20050727, 11:32  #1  
Aug 2002
Termonfeckin, IE
5×19×29 Posts 
New ECM Effort Tables for Cunningham Composites Ready
Since, the previous thread at
http://www.mersenneforum.org/showthread.php?t=3998 meandered into a discussion of parallelization of the matrix step, I decided to start a new thread for this discussion. Those who get lost in my references to Bruce's posts are asked to refer to that thread. I'm almost ready to release the latest tables of ECM effort expended on Cunningham composites. I've made a few assumptions though and I would like it if people could verify that these are correct before I post the tables up on the forum. 1. I've decided to convert the curves reported from the actual number of curves to the proportion done. This was done to eliminate the confusion between Prime95 curves and ECM5.0.3 curves and ECM6 curves. So now you will see figures like 0.57 instead of say 3450. 2. In the tables I received from rogue I have assumed that all base2 curves are Prime95 curves since rogue used George's tables for this and George is still using Prime95 curve equivalents. For all other bases I assumed the curve counts are ECM6 except for the few cases where Bruce's emails/posts make it clear these were ECM5 curves. The current tables do Prime95 counts and there was a little bit of mixing between Prime95 and ECM6 counts on the other bases but I have sorted it out conservatively. I assumed that Bruce's figures that rogue added to the nonbase2 tables were ECM6 and converted them accordingly. There will nevertheless be some undercounting/overcounting but with over a thousand composites it is a tedious task and just not worth anyone's time to strive for 100% accuracy. And as Bob Silverman reminded me here http://www.mersenneforum.org/showpos...3&postcount=32 Quote:
is only significant when large efforts such as those of Bruce are doublecounted. But I think Rogue has done a good job of sorting that out! 3. My third point, which is a doubt that remains unclear is over how Bruce Dodson has computed curve equivalences. His emails/posts led me to believe that he was implying that x curves at B1=11e6 are equivalent to x*(11e6/44e6) = 0.25x curves at B1=44e6. First, was he really implying this? I doubt that this is correct. Secondly, he also seemed to say in one of his emails/posts that making the p45 column as done caused him some confusion as he assumed that 10600 curves had been run for p45 which is equivalent to 2650 curves at the p50 level. I have two questions here: Should 2650 curves be added to the p50 column?

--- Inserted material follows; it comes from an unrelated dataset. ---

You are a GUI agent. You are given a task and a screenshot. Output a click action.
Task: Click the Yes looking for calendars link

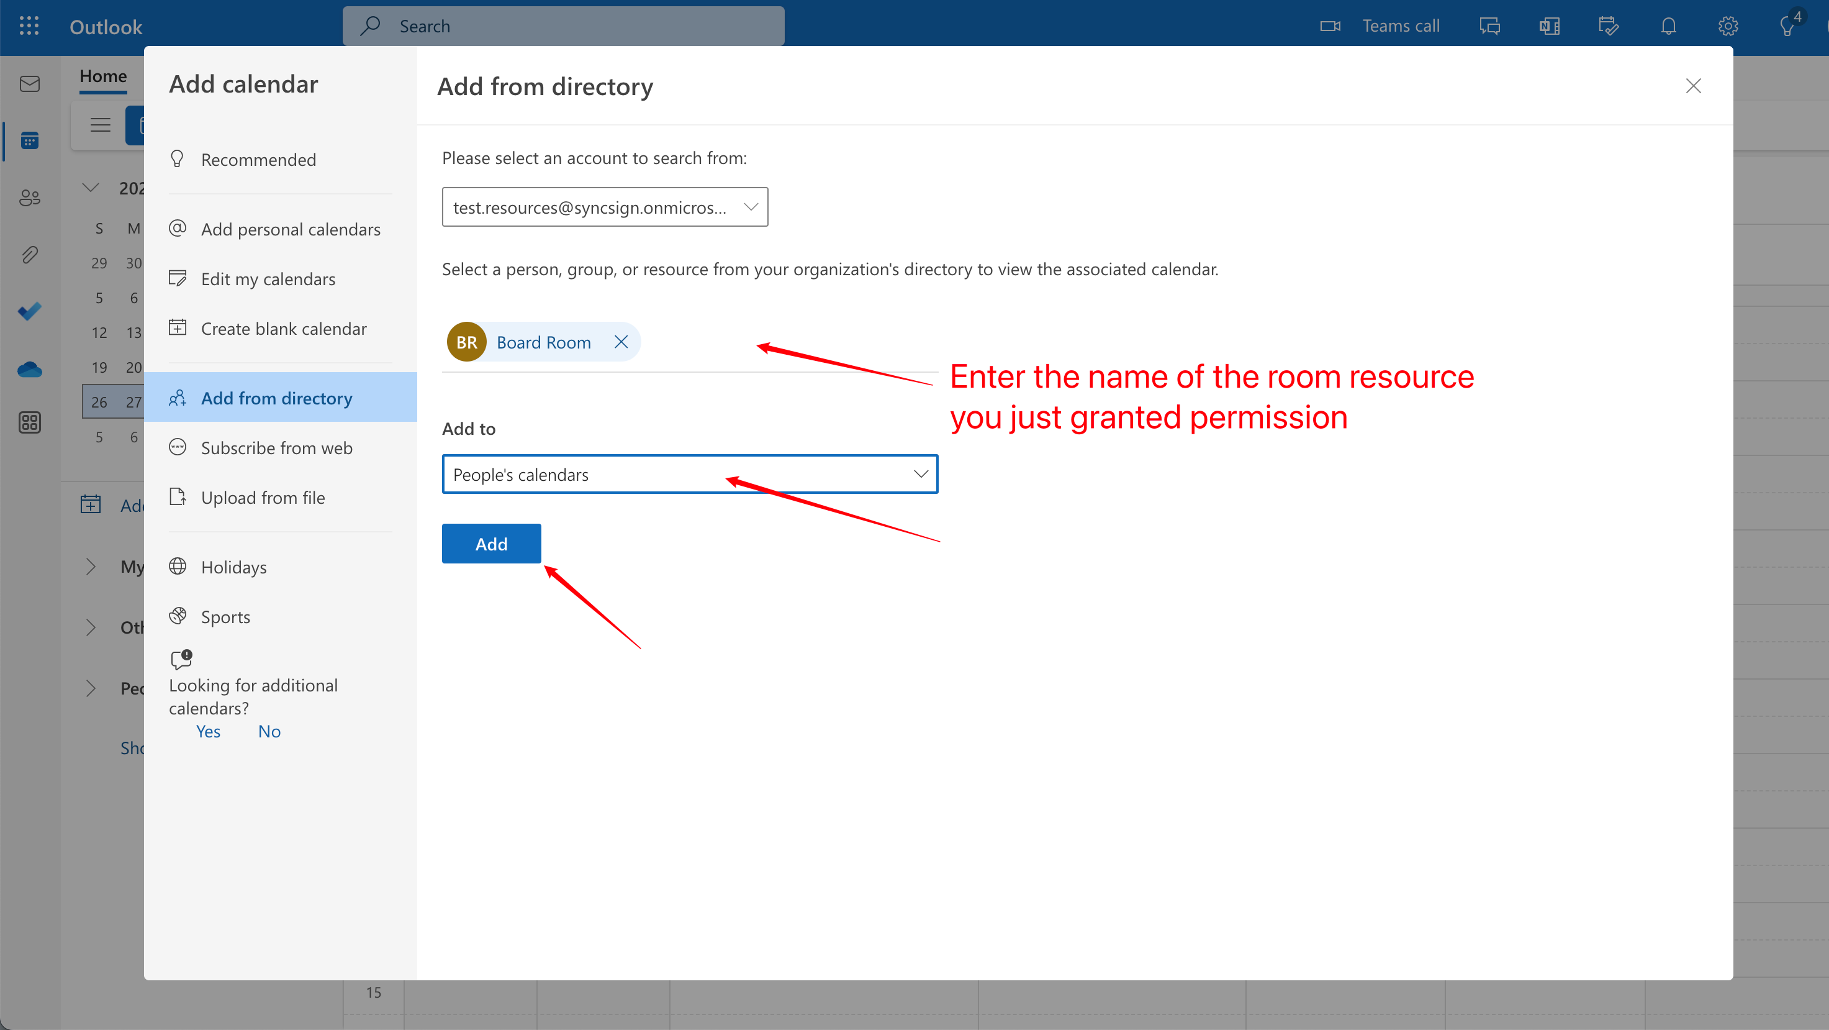click(x=207, y=730)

I do not think so as Paul Zimmerman's page clearly states that you do x curves at p40 and then do y curves at p45 etc. Which means optimal parameters require running the appropriate number of curves at EACH level and curves at one level do not count against another level. There is a second possibility in that Bruce was talking about curves in excess of those required for p45. That is if instead of 10,600, p45 had 20,600 curves run then we can accrdingly reduce the number of required curves at the p50 level by 2650. I realize that there is one exception to the rule above in that running some curves at a high B1 level makes the chances of finding a smaller factor much smaller which means that say 400 P95 curves at p60 makes runnning any more curves at p40 pointless. If my understanding of the situation is correct, I propose that we measure these curves in a conservative fashion. Rogue has done an excellent job figuring out Bruce's emails  which are sometimes confusing to me :). I propose that only if enough curves have been run at a higher B1 to make running curves at the lower level pointless do we mark the lower level as complete. However I would elicit opinions on whether this "pseudocompletion" should be signified with a 1.0 or done or with a "NR = Not Required". Similarly, curves at a lower level count for a higher level only if we have CLEAR evidence that more than the required number of curves have been run. Only then will the additional curves be translated and added to the next higher level. This should clear everything up. Please do post your comments, particularly Bob, Bruce, Rogue and George. 

20050727, 11:57  #2  
Nov 2003
2^{2}×5×373 Posts 
Quote:
Bob BTW, not to criticize Bruce, but I also find his emails confusing.. This was a source of dispute some time ago when I may (probably did) have misinterpreted some of his data. Another possible way to combine counts at multiple levels would be to report "probability" of an undiscovered factor remaining at that level. Of course, this probability is either 0 or 1. What this really means is the probability that ECM has failed to find such a factor, if it exists. Under this interpretation, a p50 curve WOULD also add to the p45 level. I like this interpretation best of all, but it does mean having software that can estimate Dickmans's function fairly accurately. Note that if we run the optimal number of curves for a given level, the chance of failure is still (11/e). 

20050727, 12:33  #3 
Aug 2002
Termonfeckin, IE
AC3_{16} Posts 
I think that is an excellent idea. However, I wonder if most readers of the forum would read the fine print. When they see (11/e) in the conditional probability of finding a factor column, they will most likely want to do further curves at that level.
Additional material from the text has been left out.